Jumat 12 Jan 2024 07:28 WIB

MEBNI Bertemu Wapres, Dorong Indonesia Bangun Teknologi Nuklir

Dukungan politis pembangunan PLTN pertama di Indonesia sangat penting.

Rep: Dessy Suciati Saputri/ Red: Erik Purnama Putra
Sejumlah periset dari Departemen Energi Amerika mengunjungi fasilitas riset reaktor nuklir Kartini BRIN yang berada di Kawasan Sains dan Edukasi (KSE) Achmad Baiquni Babarsari, Yogyakarta, pada Senin (4/12/2023).
Foto: Dok BRIN
Sejumlah periset dari Departemen Energi Amerika mengunjungi fasilitas riset reaktor nuklir Kartini BRIN yang berada di Kawasan Sains dan Edukasi (KSE) Achmad Baiquni Babarsari, Yogyakarta, pada Senin (4/12/2023).

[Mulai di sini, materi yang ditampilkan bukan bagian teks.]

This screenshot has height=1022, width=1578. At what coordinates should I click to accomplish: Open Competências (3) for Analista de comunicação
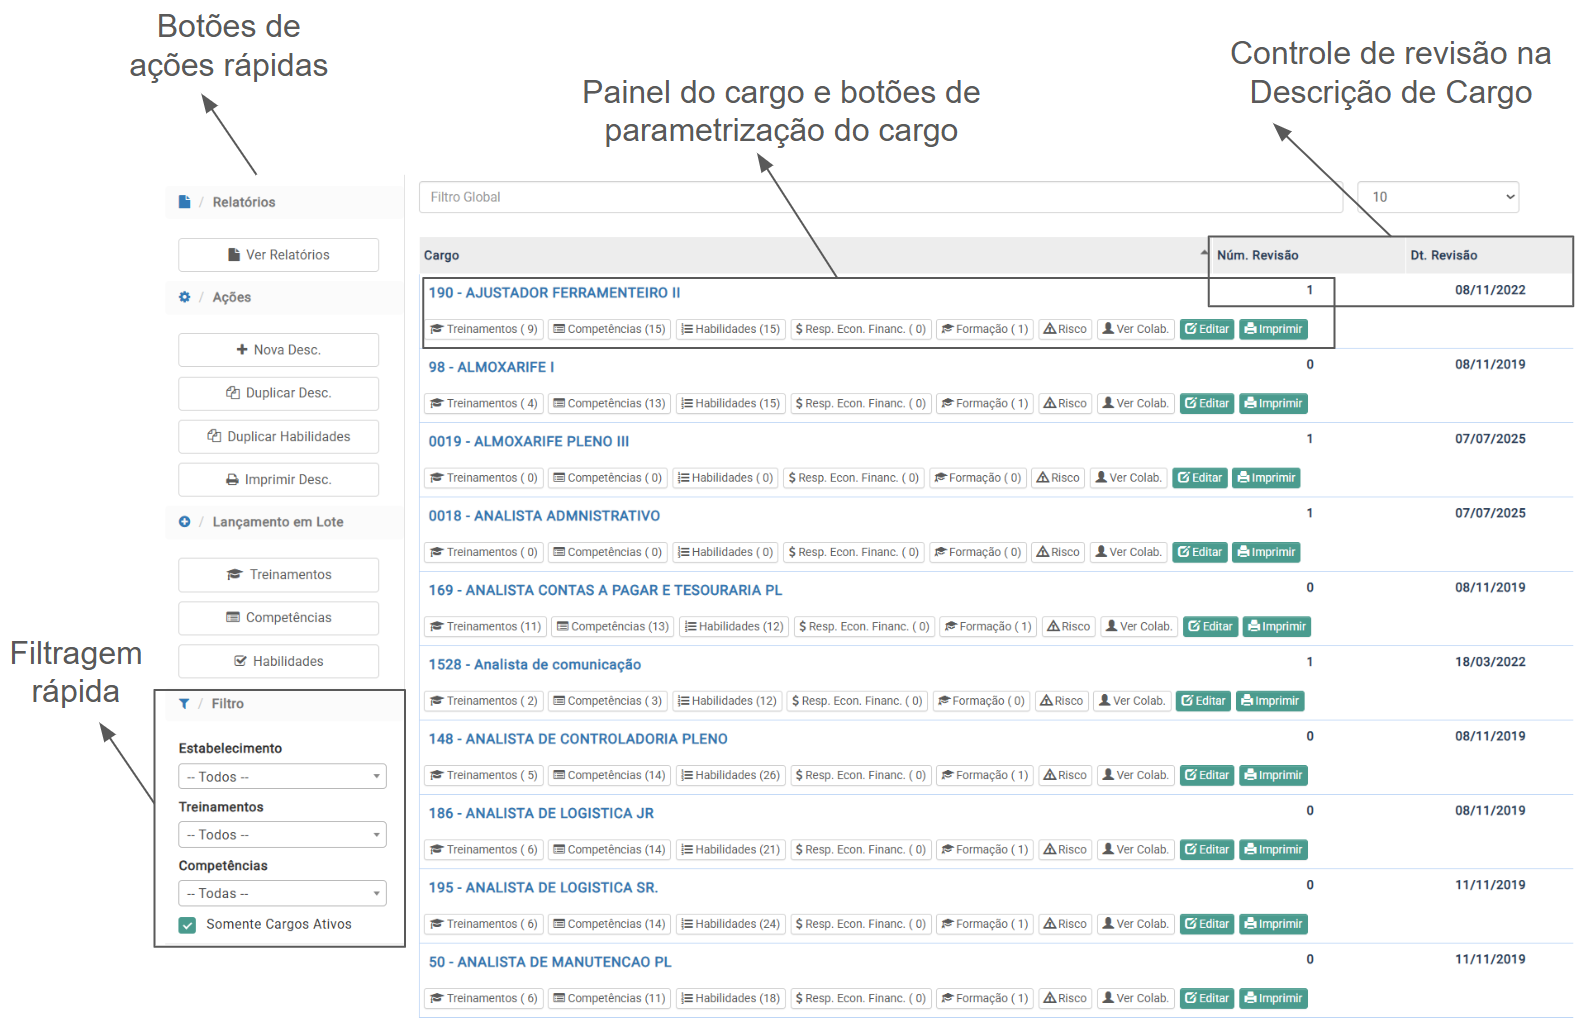pos(607,701)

REPUBLIKA.CO.ID, JAKARTA -- Ketua Umum Masyarakat Energi Baru Nuklir Indonesia (MEBNI), Arnold Soetrisnanto menyampaikan, tingkat kematian karena kecelakaan radiasi nuklir merupakan yang paling rendah jika dibandingkan sumber energi lain, seperti angin, minyak bumi, gas, dan batu bara. Hal itu disampaikannya seusai bertemu Wakil Presiden Maruf Amin di Istana Wakil Presiden, Jakarta Pusat, Kamis (11/1/2024).

"Karena dari studi tadi ya dari Fukushima malah tidak ada yang mati karena radiasi, di Chernobyl juga cuma segitu dan tingkat kematian karena radiasi nuklir kecelakaan radiasi nuklir itu paling rendah, di bawah angin di bawah batubara di bawah migas yang meninggal karena energi," kata Arnold, dikutip pada Jumat (12/1/2024).

Dia menjelaskan, radiasi yang disebut-sebut masih akan tertinggal hingga puluhan tahun ke depan dalam kecelakaan PLTN terbesar di Chernobyl, Rusia, pada 1986 silam pun dinilai tidak terbukti. Menurut Arnold, kecelakaan tersebut menyebabkan korban jiwa di bawah 60 orang.

"Tadi sudah dijelaskan keamanan PLTN di depan Pak Wapres bahwa PLTN itu sebenarnya paling aman dikaitkan dengan kematian karena kecelakaan," katanya.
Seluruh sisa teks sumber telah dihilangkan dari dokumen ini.